El Barakaldo CF vuelve este domingo a Lasesarre con un objetivo claro: hacer valer el fortín gualdinegro y reencontrarse con la victoria ante un Real Avilés Industrial que llega como uno de los mejores visitantes de la categoría. El encuentro, además, enfrenta a dos equipos separados únicamente por dos puntos en la clasificación, lo que añade un valor extra al duelo.
Los gualdinegros llegan a la cita tras una derrota en Valdebebas en la que el equipo dio la cara, pero regresó de vacío. Antes, en casa, el Barakaldo firmó una actuación convincente ante el Racing de Ferrol (2–1), imponiéndose con autoridad sobre el césped y reafirmando una tendencia que está marcando la temporada: Lasesarre es territorio difícil para cualquiera.
El equipo dirigido por Imanol de la Sota se mantiene invicto como local, siendo el quinto mejor conjunto de la liga en casa y uno de los únicos dos equipos —junto con el Lugo— que no conocen la derrota ante su afición. Un registro que habla del carácter del equipo en su estadio y de la fuerza que transmite la grada.
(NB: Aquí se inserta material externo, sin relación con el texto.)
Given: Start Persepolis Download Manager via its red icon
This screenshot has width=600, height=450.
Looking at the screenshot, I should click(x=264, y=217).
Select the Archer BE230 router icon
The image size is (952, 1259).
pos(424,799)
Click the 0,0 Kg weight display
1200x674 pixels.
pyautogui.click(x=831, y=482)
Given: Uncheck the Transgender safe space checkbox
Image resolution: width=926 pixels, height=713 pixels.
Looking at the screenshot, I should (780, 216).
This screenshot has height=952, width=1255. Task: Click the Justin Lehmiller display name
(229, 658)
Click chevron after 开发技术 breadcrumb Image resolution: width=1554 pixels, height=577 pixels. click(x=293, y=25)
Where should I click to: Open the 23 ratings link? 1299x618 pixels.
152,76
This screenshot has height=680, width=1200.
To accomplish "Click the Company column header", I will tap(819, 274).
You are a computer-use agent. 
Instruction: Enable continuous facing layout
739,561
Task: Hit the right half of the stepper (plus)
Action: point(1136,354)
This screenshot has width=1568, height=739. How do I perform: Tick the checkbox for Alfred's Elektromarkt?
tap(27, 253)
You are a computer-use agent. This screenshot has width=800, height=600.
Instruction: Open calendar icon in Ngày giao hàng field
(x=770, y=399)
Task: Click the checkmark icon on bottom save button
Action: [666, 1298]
En los últimos cinco partidos, el Barakaldo ha sumado una victoria, dos empates y dos derrotas, pero la sensación en Lasesarre sigue siendo la de un equipo sólido, competitivo y ambicioso.
El Real Avilés Industrial, por su parte, llega tras caer en casa ante el Celta Fortuna (1–2). Acumula dos derrotas consecutivas —incluida la sufrida dos jornadas atrás en Mérida—, aunque mantiene números destacados lejos de su estadio: es el tercer mejor visitante del campeonato, con tres victorias, un empate y tres derrotas. En pretemporada ambos conjuntos se vieron las caras en Lasesarre con triunfo local por 2–0, aunque el conjunto asturiano ha cambiado de entrenador desde entonces.
La historia entre Barakaldo y Avilés es larga, con 35 enfrentamientos oficiales y no oficiales desde aquel primer duelo en 1933. El precedente más reciente en Lasesarre fue el amistoso veraniego, pero a nivel oficial, el Barakaldo no derrota al Avilés como local desde 1960, en Segunda División. Un dato histórico que añade un punto simbólico a la cita de este domingo.
En la clasificación, el Barakaldo llega noveno con 19 puntos, a solo dos de un Avilés que es sexto y ocupa la antesala del play-off. Una victoria permitiría a los gualdinegros superar al conjunto asturiano, engancharse de lleno a la zona alta y reforzar la confianza en casa.
Este domingo, Lasesarre volverá a ser clave. Su energía, su empuje y su identidad han sostenido al equipo toda la temporada. Con el apoyo de la afición y la solidez mostrada en casa, el Barakaldo buscará prolongar su invicto como local y dar un golpe encima de la mesa ante un rival directo.
Todo preparado para otro gran partido en nuestro fortín. Domingo, 18:15. Lasesarre.